### TWOJE ZADANIE
Przedstaw w formie listy akapit poniższego tekstu zaczynający się od słów „Elegancki grzeczny strój”. Zachowaj wszystkie wymienione w nim detale.

### PREZENTOWANY TEKST
"""

Oto moje sposoby na poskromienie leniwca i przeobrażenie go w zorganizowanego pasjonata. :) Pamiętam jednak, że leniwiec to moja natura, więc mam się na baczności i nie odpuszczam sobie :)

piątek, 17 stycznia 2014

Detale

Lubię detale.

Elegancki grzeczny strój i czerwone paznokcie. Pyszny sos w niewielkiej ilości, który podkręca smak prostego jedzenia. Biżuteryjny drobiazg, który trudno zauważyć. Urok deseni, wzorów pozornie do siebie niepasujących lub właśnie idealnie dobranych. Drobiazg wręczony bez okazji świadczący o pamięci, trosce. 

Lubię, gdy ten detal, o który zadbałam ktoś zauważy. Lubię, gdy odkryje tę grę, w którą gram z innymi i puszczam do nich oczko. Nie chodzi o perfekcję, chodzi o zabawę.

Detal często decyduje o smaku i o stylu. To detale powodują, że są przedmioty, które od razu stają się takie moje. 

Sztuka życia to dla mnie troska o detale. Bez zadęcia i zbędnej spinki.  Bez obsesji.


Czy to się kłóci z minimalistycznym podejściem do życia. Chyba nie. Dbałość o detale to dbałość o jakość życia, a mi szkoda go na bylejakość i półśrodki. Niech będzie pięknie!




środa, 15 stycznia 2014

Gdy dzieci posnęły, mama może pisać bloga :)

Od dawna nosiłam się z zamiarem stworzenia bloga - miałam wiele pomysłów na posty, właściwie wszystko mnie inspirowało do kolejnego wpisu. No i gdy nareszcie się zmobilizowałam i założyłam... brakuje mi pomysłów (a właściwie wszystkie wydają się nie dość ciekawe), czasu a najbardziej pewnie odwagi i dyscypliny. Mam nadzieję, że to chwilowa niemoc i jeszcze się rozpiszę.

A więc o czym by tu dzisiaj...? :) Zastanawiałam się ostatnio, zainspirowana wieloma blogami poświęconymi minimalizmowi czy też dobrowolnej prostocie (których jestem fanką!), skąd wziął się ten fenomen, ta moda, czy może potrzeba? Skrzywiona socjologicznym wykształceniem lubię dociekać przyczyny zjawisk. I wymyśliłam! Bez żadnych badań, obliczeń, ankiet. Frywolnie stawiam tezę: najedliśmy się do wyrzygu! Wysublimowanych dań i junk food. Mody - i z wyższej półki i tej 100% poliester (choć to teraz często jedno i to samo). Coraz większych domów. Wycieczek w miejsca, które już dawno przestały być egzotyczne. "Dość!" mówimy. I co teraz?

"""

### FRAGMENT DANYCH
"""

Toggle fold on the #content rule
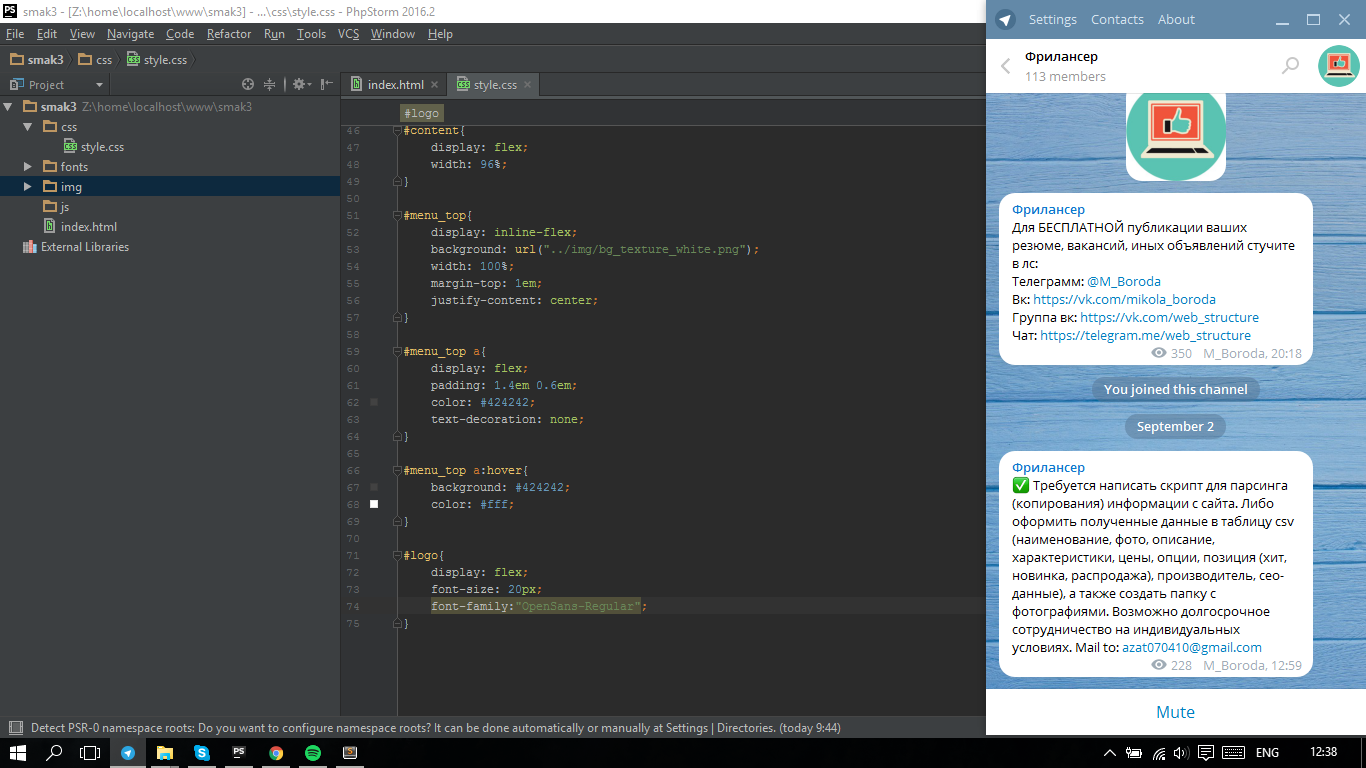1366x768 pixels. [397, 131]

"""

### ODPOWIEDŹ PISEMNA
- elegancki, grzeczny strój i czerwone paznokcie
- pyszny sos w niewielkiej ilości, który podkręca smak prostego jedzenia
- trudny do zauważenia biżuteryjny drobiazg
- urok deseni i wzorów pozornie do siebie niepasujących lub idealnie dobranych
- drobiazg wręczony bez okazji, świadczący o pamięci i trosce